[John Lee]
> That's not a small amount of work you've just set Warren to do.  :-)
>
> (speaking as somebody who made a semi-serious attempt at it, in Python)

[deborah sciales]
> Well, I guess it depends on his set of needs, and he does have
> tokeparser and treebuilder, etc to use.
>
> If his javascript is inside of script tags, he can use treebuilder to
> get those nodes, and then work with them. I see a host of Javascript
> modules on CPAN.
>
> Here's why I would not try to write this in Python just yet, unless i
> had the time:
>
> Perl -MCPAN -e shell;
>
> cpan>  i/JavaScript/
>
>
> use a module from CPAN, use a few modules from CPAN, or patch and
> improve a module!

I don't think people here are interested in Python/Perl comparisons.

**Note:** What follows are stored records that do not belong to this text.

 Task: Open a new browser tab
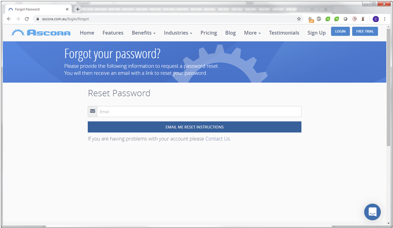click(78, 9)
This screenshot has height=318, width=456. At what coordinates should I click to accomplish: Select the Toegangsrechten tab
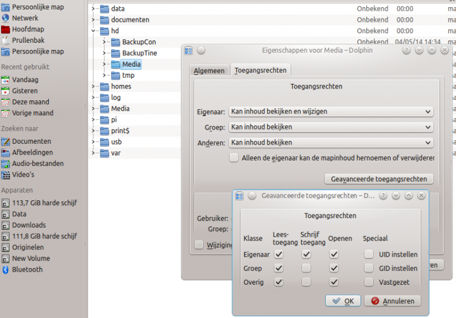tap(260, 71)
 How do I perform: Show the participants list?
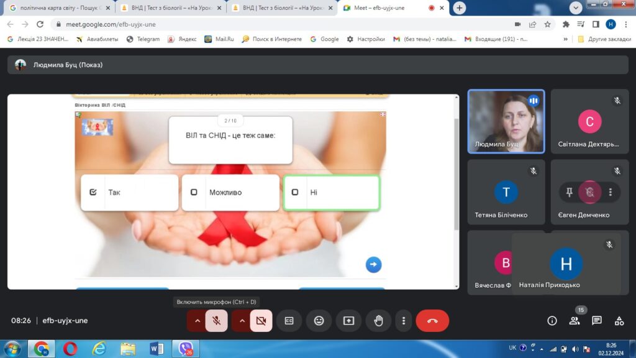[575, 321]
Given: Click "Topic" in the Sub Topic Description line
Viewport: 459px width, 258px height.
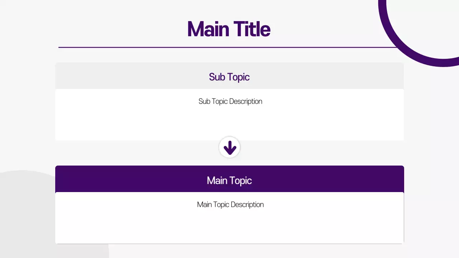Looking at the screenshot, I should pos(220,101).
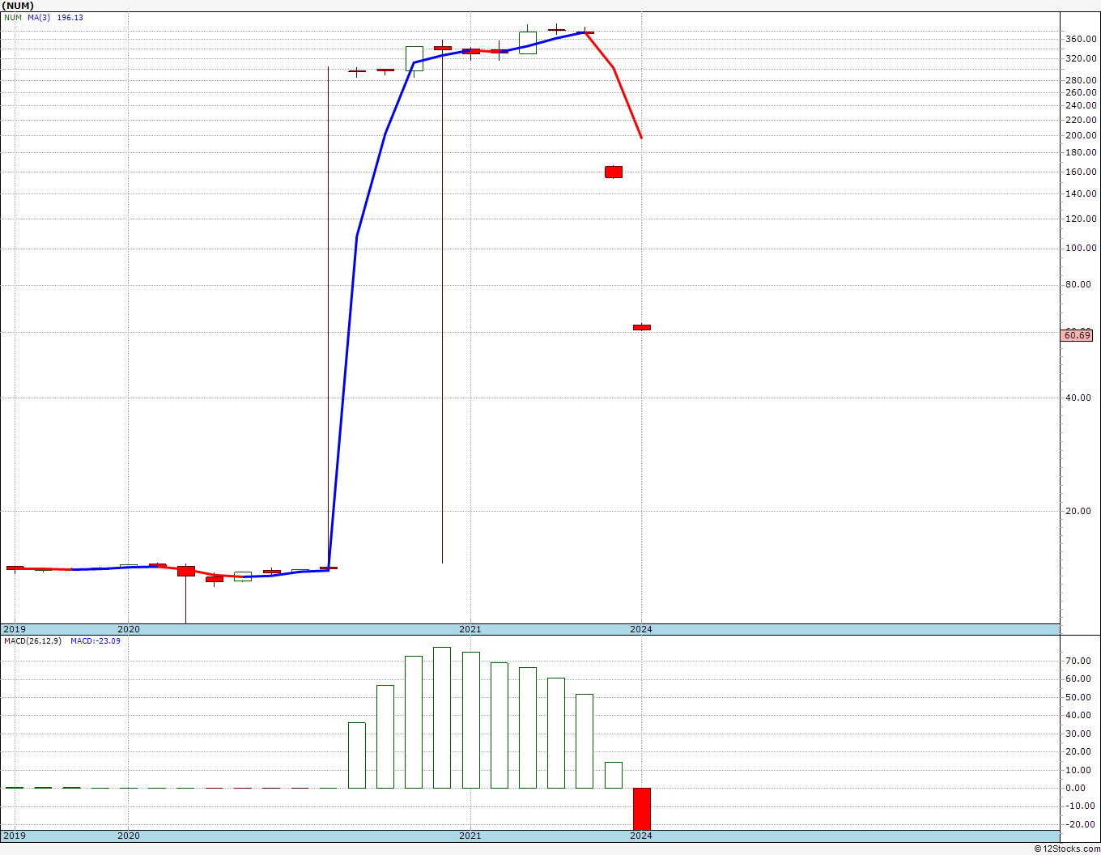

Nevertheless, the problems with the existing libraries for either language
are roughly the same, AFAICT (I too started with existing libraries.
That was kind of the easy part).

Are there a *specific* set of HTML parsing, HTML (not XML) DOM-building
(with all the <script> functionality & subtleties), JavaScript handling
(etc.) libraries you're thinking of?  As far as I know, decent libraries
for doing such things for this purpose don't exist *anywhere* but in
Mozilla and IE.  If you know better (you may well do), please do let us
all know!


[deborah sciales]
> The reason we are still using Perl for fast work, or a major reason is
> CPAN. LWP is a part of that.

I like CPAN too.


> I don't have time to look through the javascript modules, but something
> might be useful, and you could incorporate it into your current test
> script base without switching to a new testing enviro...?

Indeed.  The Perl version of the relevant module doesn't *quite* have the
functionality needed to do what you suggested, though.  Somebody
interested could copy such functionality from the Python version <wink> --
you can find it in the standard place, PyPI (named python-spidermonkey).